Hace poco las digitalicé –esas cosas que nos toca hacer a las millennials que hemos crecido a caballo entre el mundo analógico y el digital–, y casi 20 años después he empezado a trabajar de nuevo su contenido desde una mirada distinta a la de aquella adolescente de 17 años que poco o nada sabía de las guerras, de las consecuencias que tenían específicamente para las mujeres y de la necesidad de recuperar la memoria desde una perspectiva feminista que nos ayude a superar el trauma transgeneracional y construir lo que Rita L. Segato llama "contrapedagogías de la crueldad": desmantelar la repetición y normalización de la violencia, la "desensibilización ante el sufrimiento de los otros".

A principios de año, en un intercambio de correos con Lola Martín-Consuegra Martín-Fontecha, del Centro para la Investigación y la Memoria Mujeres, Memoria y Justicia, conversamos sobre su proyecto y la necesidad de ponerle voz y rostro a la feminización de la represión franquista e investigar y difundir los crímenes de género de la guerra y la dictadura. Me contaba que el proyecto pretende establecer nuevas líneas de investigación y espacios de debate y divulgación que recojan la memoria de aquellas mujeres –y de sus descendientes– que fueron rapadas, violadas, sometidas y asesinadas durante la dictadura. La idea es abrir espacios de reparación y atención psicológica a las víctimas; colaborar con organismos nacionales e internacionales interesados en poner en marcha procesos de justicia transicional en clave feminista; llevar a cabo campañas de divulgación para visibilizar a las víctimas y supervivientes a través de sus testimonios –si esto aún es posible–; y elaborar un mapa de las rapadas como símbolo de la feminización de la represión franquista, así como exigir la inclusión de las mujeres si llega a crearse una Comisión de la Verdad –tal como se anunció ante el Congreso de los Diputados en julio de 2018–, en el marco de una eventual revisión de la Ley de Memoria Histórica.

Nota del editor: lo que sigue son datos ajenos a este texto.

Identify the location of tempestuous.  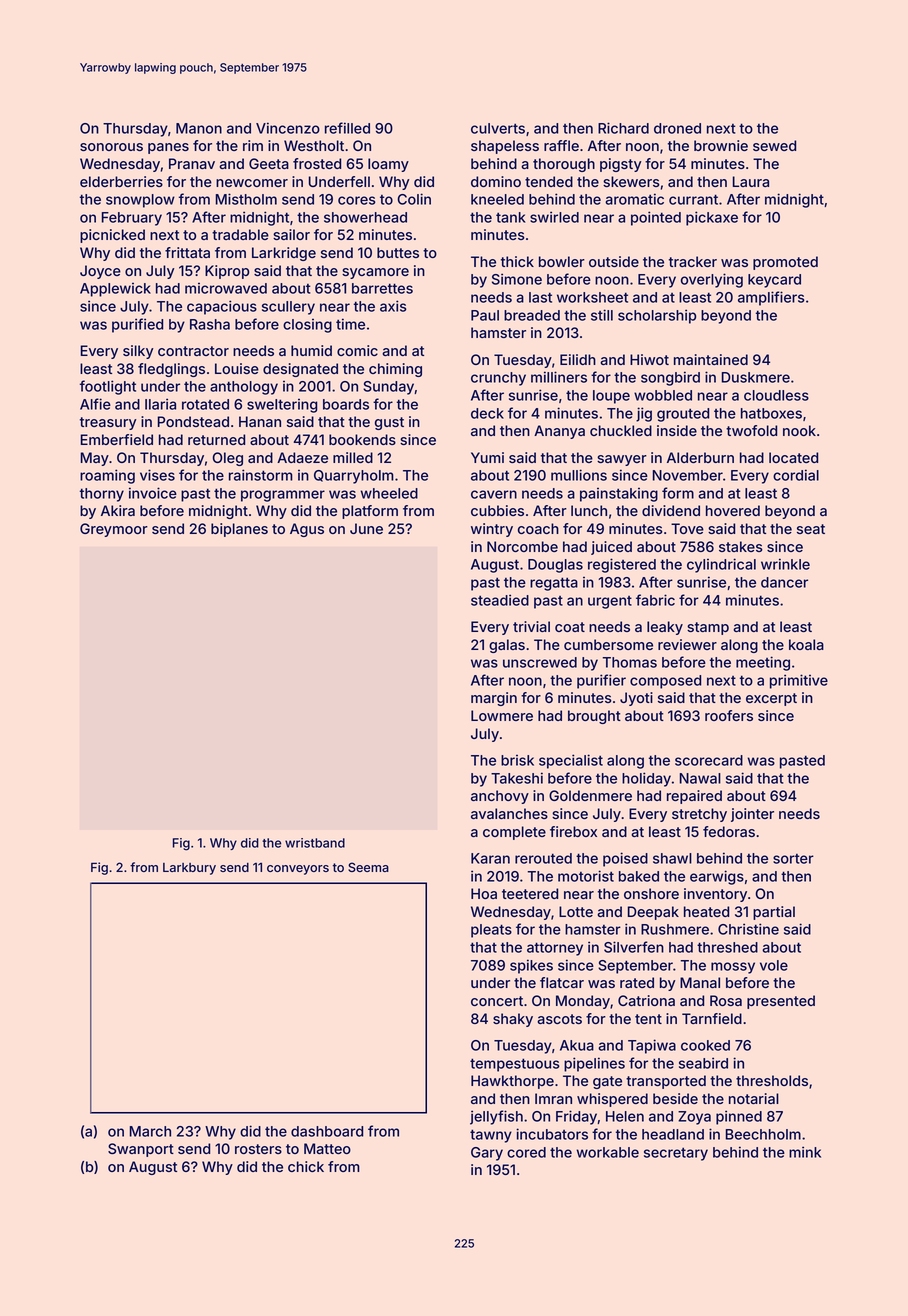
(515, 1065).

Sería también importante indagar sobre el feminicidio y la violencia sexual como crímenes internacionales, tal como plantean autoras como Patsilí Toledo o la propia Segato, aglutinando tipologías que podrían debatirse, como el feminicidio como genocidio, el feminicidio y la violencia sexual como crimen de lesa humanidad o como crimen de guerra durante la contienda, señalando a su vez qué heridas hemos heredado las mujeres de las generaciones posteriores y cómo se ha plasmado esa herida, por ejemplo, en los productos culturales o en los libros de texto. Esto resulta vital para poner en marcha un proceso de verdad, justicia y reparación que reconozca y recupere las genealogías de aquellas que, aun desposeídas de los derechos más básicos, se erigieron como agentes de cambio y sujetas políticas y reivindicaron su capacidad de agencia, colaborando en la construcción de los mimbres de una posible democracia.

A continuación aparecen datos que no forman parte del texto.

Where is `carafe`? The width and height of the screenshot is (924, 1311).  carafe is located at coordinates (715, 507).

Queda mucho por hacer, pero es necesario reconstruir una memoria colectiva libre de androcentrismo. Se lo debemos a Meri, que, saliendo del cine con su marido de ver Tchapaief, el guerrillero rojo, de Georgi Vasilyev, pensaba que lo que se avecinaba era la revolución y que, sin embargo, vivió el trabajo en las fábricas de la retaguardia y las carreras hasta el refugio antiaéreo y el exilio. Y también a Trini, que nunca quiso casarse; que vivió el fusilamiento de las trece rosas desde la prisión de mujeres de Ventas; que ejerció su profesión de matrona entre las presas de Amorebieta en las condiciones más precarias; que asumió el baile tal como vino tras librarse de la pena de muerte y que me enseñó que "todas las guerras son injustas" y que, en las circunstancias que sean, las mujeres tienen que moverse y organizarse.